L’article 19 – le droit exclusif à l’emploi de la marque de commerce de la demanderesse

[29]           L’enregistrement d’une marque de commerce à l’égard de marchandises ou de services donne au propriétaire le droit exclusif à l’emploi de celle-ci dans tout le Canada, en ce qui concerne ces marchandises ou services (article 19 de la Loi sur les marques de commerce).

 

[30]           La marque de commerce THE QUEEN OF TARTS, telle que définie plus haut, et dont est propriétaire Mme Pick, a été valablement enregistrée en liaison avec divers produits de boulangerie et des services de magasin de vente en gros, et Mme Pick a donc le droit exclusif de l’employer, dans tout le Canada, en liaison avec ces marchandises et services.

 

L’article 20 – la violation

[31]           Le droit du propriétaire d’une marque de commerce déposée à l’emploi exclusif de celle‑ci est réputé être violé par une personne non admise à l’employer selon la Loi sur les marques de commerce et qui vend, distribue ou annonce les marchandises ou services en liaison avec une marque de commerce ou un nom commercial créant de la confusion (article 20 de la Loi sur les marques de commerce).

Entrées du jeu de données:
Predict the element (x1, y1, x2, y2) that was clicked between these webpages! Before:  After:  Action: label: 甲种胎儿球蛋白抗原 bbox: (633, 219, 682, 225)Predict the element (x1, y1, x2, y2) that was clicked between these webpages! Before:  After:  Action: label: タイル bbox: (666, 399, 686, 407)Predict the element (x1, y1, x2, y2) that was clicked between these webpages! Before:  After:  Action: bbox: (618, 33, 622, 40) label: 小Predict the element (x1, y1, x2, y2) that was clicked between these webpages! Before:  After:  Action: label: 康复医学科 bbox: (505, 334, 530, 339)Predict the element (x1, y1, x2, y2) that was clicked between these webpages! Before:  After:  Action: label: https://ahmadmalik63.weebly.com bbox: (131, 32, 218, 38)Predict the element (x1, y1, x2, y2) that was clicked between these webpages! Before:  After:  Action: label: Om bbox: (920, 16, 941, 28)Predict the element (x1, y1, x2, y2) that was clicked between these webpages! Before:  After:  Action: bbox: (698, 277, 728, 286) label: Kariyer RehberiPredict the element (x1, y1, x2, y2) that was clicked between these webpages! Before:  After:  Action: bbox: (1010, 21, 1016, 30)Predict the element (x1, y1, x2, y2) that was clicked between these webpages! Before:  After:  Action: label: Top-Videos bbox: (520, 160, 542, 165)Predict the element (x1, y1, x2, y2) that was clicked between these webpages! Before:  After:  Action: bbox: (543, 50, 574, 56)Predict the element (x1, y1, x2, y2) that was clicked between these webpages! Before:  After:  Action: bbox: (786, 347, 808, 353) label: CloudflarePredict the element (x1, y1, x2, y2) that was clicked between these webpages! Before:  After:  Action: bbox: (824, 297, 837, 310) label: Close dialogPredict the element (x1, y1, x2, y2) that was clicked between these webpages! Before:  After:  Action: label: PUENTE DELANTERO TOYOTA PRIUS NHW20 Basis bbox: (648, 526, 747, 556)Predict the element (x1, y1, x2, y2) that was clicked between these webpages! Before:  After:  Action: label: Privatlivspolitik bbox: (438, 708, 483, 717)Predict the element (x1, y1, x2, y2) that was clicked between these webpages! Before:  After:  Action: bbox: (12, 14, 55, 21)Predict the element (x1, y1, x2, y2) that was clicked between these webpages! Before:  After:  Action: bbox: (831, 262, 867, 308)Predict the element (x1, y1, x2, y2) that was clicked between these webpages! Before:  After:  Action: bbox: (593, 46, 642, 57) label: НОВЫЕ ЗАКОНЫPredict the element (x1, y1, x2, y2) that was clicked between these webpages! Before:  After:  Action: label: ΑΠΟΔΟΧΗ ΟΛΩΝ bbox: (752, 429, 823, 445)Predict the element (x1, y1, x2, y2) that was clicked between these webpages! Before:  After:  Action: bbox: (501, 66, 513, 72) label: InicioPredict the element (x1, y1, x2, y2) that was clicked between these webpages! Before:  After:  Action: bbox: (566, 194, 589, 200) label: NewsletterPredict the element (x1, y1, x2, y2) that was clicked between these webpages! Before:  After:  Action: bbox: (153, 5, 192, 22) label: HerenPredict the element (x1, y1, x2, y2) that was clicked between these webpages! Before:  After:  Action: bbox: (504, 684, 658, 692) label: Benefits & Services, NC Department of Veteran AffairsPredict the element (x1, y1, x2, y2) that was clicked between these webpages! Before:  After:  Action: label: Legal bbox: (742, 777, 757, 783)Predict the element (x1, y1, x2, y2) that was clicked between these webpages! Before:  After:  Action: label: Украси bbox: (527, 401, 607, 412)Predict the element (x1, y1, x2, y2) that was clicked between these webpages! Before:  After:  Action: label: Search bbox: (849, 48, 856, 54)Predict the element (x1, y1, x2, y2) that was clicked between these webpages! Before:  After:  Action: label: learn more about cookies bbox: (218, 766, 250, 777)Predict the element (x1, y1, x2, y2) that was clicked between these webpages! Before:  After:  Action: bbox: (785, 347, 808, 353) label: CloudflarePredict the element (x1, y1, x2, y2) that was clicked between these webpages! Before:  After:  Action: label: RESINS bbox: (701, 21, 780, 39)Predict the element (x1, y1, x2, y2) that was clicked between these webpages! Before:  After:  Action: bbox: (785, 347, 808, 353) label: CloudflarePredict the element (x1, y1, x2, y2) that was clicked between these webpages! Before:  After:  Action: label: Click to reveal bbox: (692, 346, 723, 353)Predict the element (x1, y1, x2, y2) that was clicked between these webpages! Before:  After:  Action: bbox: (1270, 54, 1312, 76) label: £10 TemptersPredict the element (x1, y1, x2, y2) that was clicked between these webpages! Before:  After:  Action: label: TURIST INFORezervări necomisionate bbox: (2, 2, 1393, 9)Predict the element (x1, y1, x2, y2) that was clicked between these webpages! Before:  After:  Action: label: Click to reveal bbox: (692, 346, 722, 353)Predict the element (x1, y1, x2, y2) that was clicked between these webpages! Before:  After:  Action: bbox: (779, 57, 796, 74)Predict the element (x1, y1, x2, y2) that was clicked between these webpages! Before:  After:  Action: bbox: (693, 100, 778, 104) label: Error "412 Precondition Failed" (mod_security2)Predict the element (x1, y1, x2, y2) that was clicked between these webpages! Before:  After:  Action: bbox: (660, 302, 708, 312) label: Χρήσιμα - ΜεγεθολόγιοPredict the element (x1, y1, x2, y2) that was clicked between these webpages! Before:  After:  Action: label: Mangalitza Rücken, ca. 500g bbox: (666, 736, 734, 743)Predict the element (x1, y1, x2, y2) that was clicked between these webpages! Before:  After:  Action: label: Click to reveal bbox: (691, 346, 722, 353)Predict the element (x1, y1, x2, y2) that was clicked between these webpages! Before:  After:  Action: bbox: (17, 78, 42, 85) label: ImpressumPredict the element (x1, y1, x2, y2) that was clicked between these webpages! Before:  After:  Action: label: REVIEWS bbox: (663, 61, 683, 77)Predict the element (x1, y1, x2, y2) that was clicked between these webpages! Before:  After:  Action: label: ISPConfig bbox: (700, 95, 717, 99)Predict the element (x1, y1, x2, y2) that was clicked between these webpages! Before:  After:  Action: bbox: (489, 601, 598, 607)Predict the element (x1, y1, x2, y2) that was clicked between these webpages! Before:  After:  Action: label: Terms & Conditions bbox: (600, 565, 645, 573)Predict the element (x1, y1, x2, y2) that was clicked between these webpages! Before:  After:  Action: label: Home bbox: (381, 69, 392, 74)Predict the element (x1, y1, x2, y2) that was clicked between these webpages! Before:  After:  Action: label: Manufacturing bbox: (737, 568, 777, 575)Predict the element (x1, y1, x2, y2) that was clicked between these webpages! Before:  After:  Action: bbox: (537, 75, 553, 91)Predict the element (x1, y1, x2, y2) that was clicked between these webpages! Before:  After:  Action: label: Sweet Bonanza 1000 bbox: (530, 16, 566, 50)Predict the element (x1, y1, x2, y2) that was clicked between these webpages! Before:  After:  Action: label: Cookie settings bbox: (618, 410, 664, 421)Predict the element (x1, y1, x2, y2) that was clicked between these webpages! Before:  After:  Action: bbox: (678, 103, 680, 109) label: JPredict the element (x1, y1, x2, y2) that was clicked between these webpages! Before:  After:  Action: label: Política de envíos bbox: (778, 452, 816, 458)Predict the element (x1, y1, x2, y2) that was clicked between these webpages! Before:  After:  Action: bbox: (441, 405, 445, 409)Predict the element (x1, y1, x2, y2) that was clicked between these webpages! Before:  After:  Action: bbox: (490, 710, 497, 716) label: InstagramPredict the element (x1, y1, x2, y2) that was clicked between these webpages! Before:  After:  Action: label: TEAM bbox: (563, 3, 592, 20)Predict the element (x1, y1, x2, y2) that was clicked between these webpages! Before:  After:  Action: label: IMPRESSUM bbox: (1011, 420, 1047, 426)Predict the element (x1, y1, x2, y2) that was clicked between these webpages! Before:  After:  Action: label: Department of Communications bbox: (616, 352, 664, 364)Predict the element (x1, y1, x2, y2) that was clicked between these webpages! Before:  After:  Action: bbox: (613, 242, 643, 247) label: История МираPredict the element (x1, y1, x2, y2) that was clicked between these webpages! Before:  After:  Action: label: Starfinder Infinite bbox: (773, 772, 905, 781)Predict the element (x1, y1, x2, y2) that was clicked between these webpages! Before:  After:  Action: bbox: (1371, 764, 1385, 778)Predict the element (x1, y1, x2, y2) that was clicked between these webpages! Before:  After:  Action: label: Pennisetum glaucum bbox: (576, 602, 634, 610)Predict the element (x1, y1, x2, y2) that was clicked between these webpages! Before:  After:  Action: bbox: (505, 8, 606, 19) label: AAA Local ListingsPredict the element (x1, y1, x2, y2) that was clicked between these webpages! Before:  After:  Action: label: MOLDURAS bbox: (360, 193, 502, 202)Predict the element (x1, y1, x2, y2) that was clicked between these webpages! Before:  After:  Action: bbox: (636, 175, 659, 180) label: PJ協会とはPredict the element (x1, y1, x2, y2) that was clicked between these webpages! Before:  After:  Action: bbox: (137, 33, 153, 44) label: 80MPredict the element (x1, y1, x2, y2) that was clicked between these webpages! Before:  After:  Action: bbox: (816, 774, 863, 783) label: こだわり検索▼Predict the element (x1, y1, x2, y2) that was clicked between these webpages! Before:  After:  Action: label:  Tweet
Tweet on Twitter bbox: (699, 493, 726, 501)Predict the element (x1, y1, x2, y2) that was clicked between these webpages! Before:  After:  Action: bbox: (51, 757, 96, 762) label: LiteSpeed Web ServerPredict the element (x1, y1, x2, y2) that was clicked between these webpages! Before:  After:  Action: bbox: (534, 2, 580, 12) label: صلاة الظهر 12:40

À FAIRE:
(1) D'après le texte sur les marques de commerce, en liaison avec quels produits et services la marque THE QUEEN OF TARTS a-t-elle été enregistrée ?
(2) Reprenez le texte sur les marques de commerce à la suite de sa dernière phrase.

RÉPONSES:
(1) Avec divers produits de boulangerie et des services de magasin de vente en gros.

(2)
 

[32]           Mme Pick est la propriétaire inscrite de la marque de commerce THE QUEEN OF TARTS et, cela étant, le fait de vendre, de distribuer ou d’annoncer les marchandises ou services en liaison avec une marque de commerce ou un nom commercial créant de la confusion, est réputé constituer une violation des droits que Mme Pick a sur la marque de commerce THE QUEEN OF TARTS.

 

[33]           En l’occurrence, la société 1180475 a vendu, distribué et/ou annoncé à la fois des marchandises (produits de boulangerie) et des services (vente au détail de produits de boulangerie) en liaison avec une marque de commerce et/ou un nom commercial créant de la confusion, en l’espèce, la marque de commerce/nom commercial QUEEN OF TARTS.

 

[34]           Aux fins, notamment, de l’article 20 de la Loi sur les marques de commerce, une marque de commerce ou un nom commercial crée de la confusion ou est susceptible d’en créer avec une autre marque de commerce ou un autre nom commercial, si l’emploi de la marque de commerce ou du nom commercial en premier lieu mentionnés cause de la confusion avec la marque de commerce ou le nom commercial en dernier lieu mentionnés (paragraphe 6(1) de la Loi sur les marques de commerce).

 

[35]           En particulier, l’emploi d’une marque de commerce crée de la confusion avec une autre marque de commerce lorsque l’emploi des deux marques dans la même région serait susceptible de faire conclure que les marchandises liées à ces marques de commerce sont fabriquées, vendues, données à bail ou louées, ou que les services liés à ces marques sont loués ou exécutés, par la même personne, que ces marchandises ou ces services soient ou non de la même catégorie générale (paragraphe 6(2) de la Loi sur les marques de commerce).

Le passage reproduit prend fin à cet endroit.